- Education: University of Toronto Faculty of Medicine Northwestern University Feinberg School of Medicine
- Awards: Carl W. Gottschalk Research Scholar Award Joe Doupe Young Investigator Award
- Scientific career
- Fields: Nephrology, hypertension

= Susan Quaggin =

Canadian nephrologist

Susan E. Quaggin is a Canadian nephrologist. She is the Charles Horace Mayo Professor of Medicine at Northwestern University Feinberg School of Medicine, Director of the Feinberg Cardiovascular Research Institute, prior chief of the Division of Nephrology, now Chair of the Department of Medicine.

== Early life and education ==
Quaggin attended Branksome Hall, where she met her future husband Kevin Smith who attended Royal St. George's College. She attended the University of Toronto Faculty of Medicine, where she received the Carl W. Gottschalk Research Scholar Award from the American Society of Nephrology, and completed her post-doctoral fellowship at the Yale School of Medicine. In 1997, Quaggin returned to Toronto to study developmental biology with Janet Rossant at the Lunenfeld Institute of Mount Sinai Hospital. It was during her lab research with Rossant that she discovered a gene critical for the development of the kidneys, heart and lungs.
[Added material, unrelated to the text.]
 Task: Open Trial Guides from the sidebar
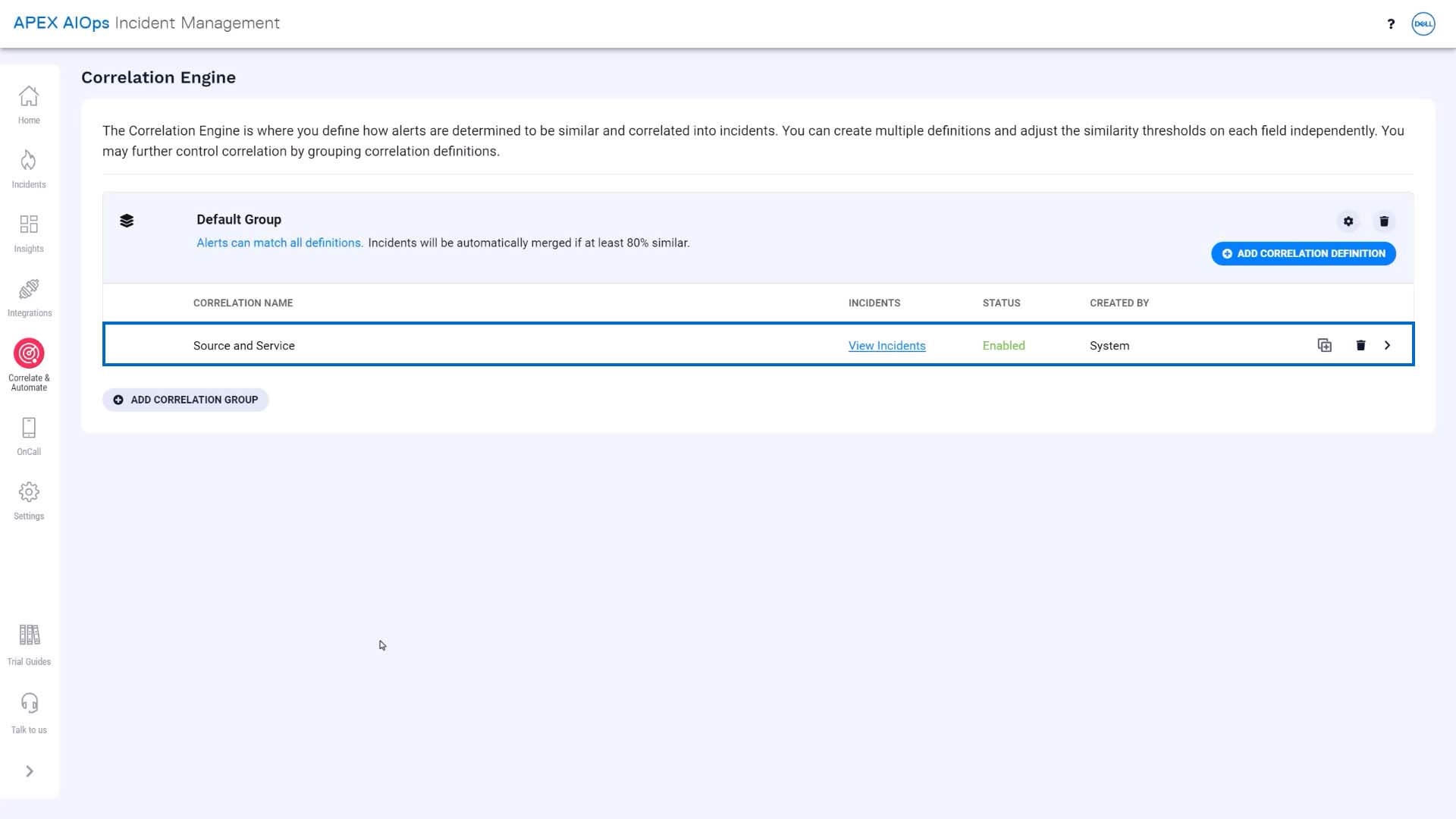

By 2000, Quaggin and her research team were cloning mice lacking that vital gene in order to study their kidneys. The next year, she received the Joe Doupe Young Investigator Award.

== Career ==
Quaggin accepted a faculty position at the University of Toronto, where she spent 13 years as a senior scientist at the Samuel Lunenfeld Research Institute, a nephrologist at St. Michael's Hospital, and the Gabor-Zellerman Professor in renal medicine. In 2006, she was named a Tier 2 Canada Research Chair in Vascular Biology, which granted her $500,000 over 5 years. Two years later, Quaggin and Laura Barison discovered that VEGF inhibitors, an antibody used to treat many forms of cancer, was causing renal failure. She was also elected chair for the Abstract Selection Committees for Glomerular Disease with the American Society of Nephrology. The next year, Quaggin was the recipient of the 2009 KFOC Medal for Research Excellence by the Kidney Foundation of Canada.
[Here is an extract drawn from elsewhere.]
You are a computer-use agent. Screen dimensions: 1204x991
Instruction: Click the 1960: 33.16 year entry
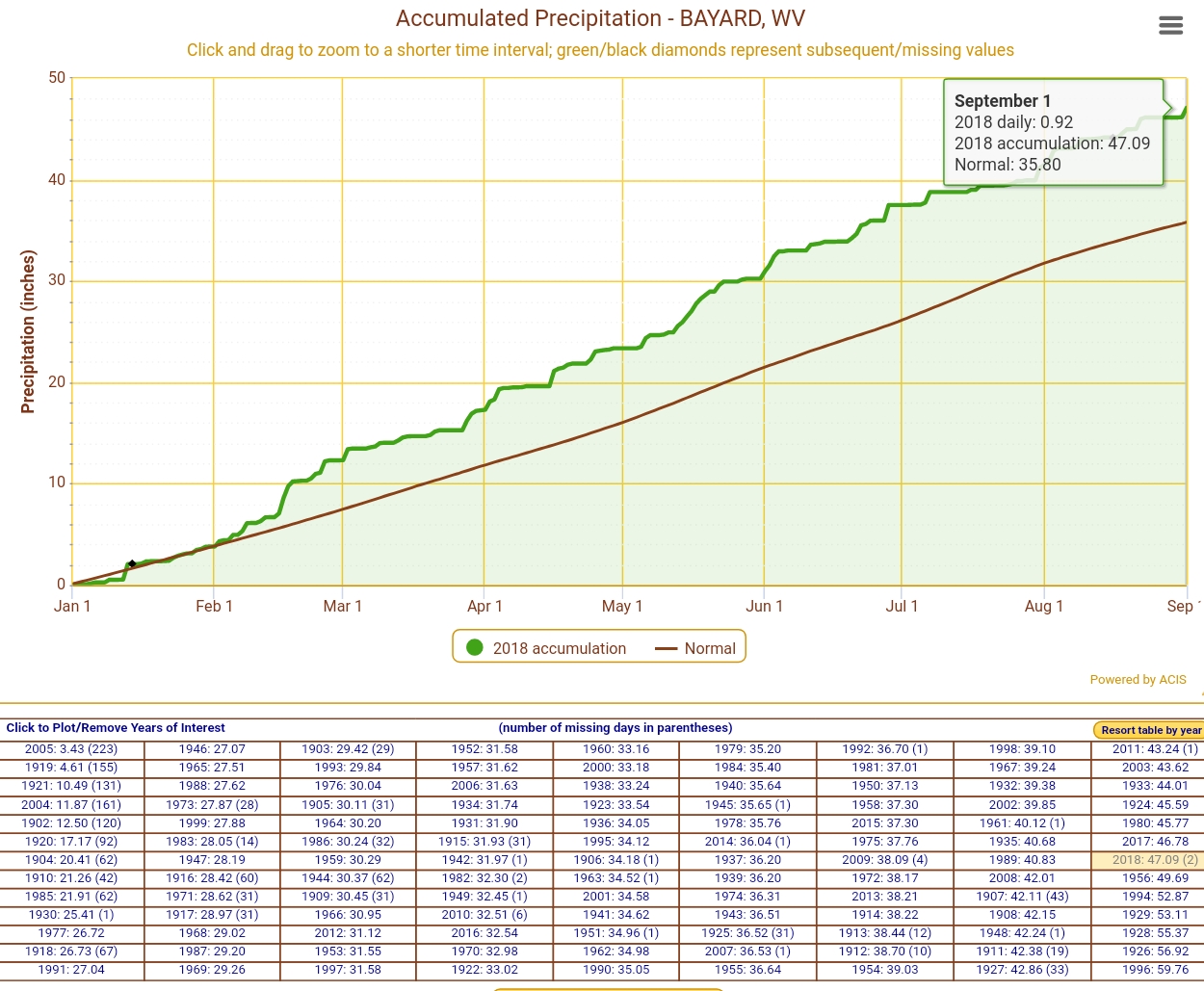tap(615, 749)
In 2011, Quaggin was appointed the Gabor-Zellerman Chair in Renal Research in the Department of Medicine at the University of Toronto and Deputy Editor and for Journal of the American Society of Nephrology. Quaggin also co-published a study in the journal Cell regarding the effects of VEGF in the kidney, including how it will impact drug therapies and treatment. In 2012, Quaggin was encouraged to join the faculty at Northwestern University by Eric G. Neilson. She was eventually appointed the Charles Horace Mayo Professor of Medicine at Northwestern University Feinberg School of Medicine, and as Director of the Feinberg Cardiovascular Research Institute and chief of the Division of Nephrology.

At the Northwestern University Feinberg School of Medicine, Quaggin and Amani Fawzi discovered a cause of glaucoma in animals and began developing an eye drop aimed at curing the disease. Together with her PhD student Ben Thomson, Quaggin developed one of the first models of animals with the glaucoma disease. In May 2013, she was elected to the Association of American Physicians. She also received the Alfred Newton Richards Award for basic science research in the field by the International Society of Nephrology. Eventually, Q BioMed Inc. gained the rights to acquire Mannin Research Inc., which was developing the eyedrops.

In 2015, she was appointed the American Society of Nephrology's Councilor until 2022, sat on their Public Policy Board, and their and Blood and Lymphatic Development of the Kidney Board. In 2019, she was elected to the National Academy of Medicine.

In 2023, she became the first woman Chair of the Department of Medicine at the Northwestern University Feinberg School of Medicine.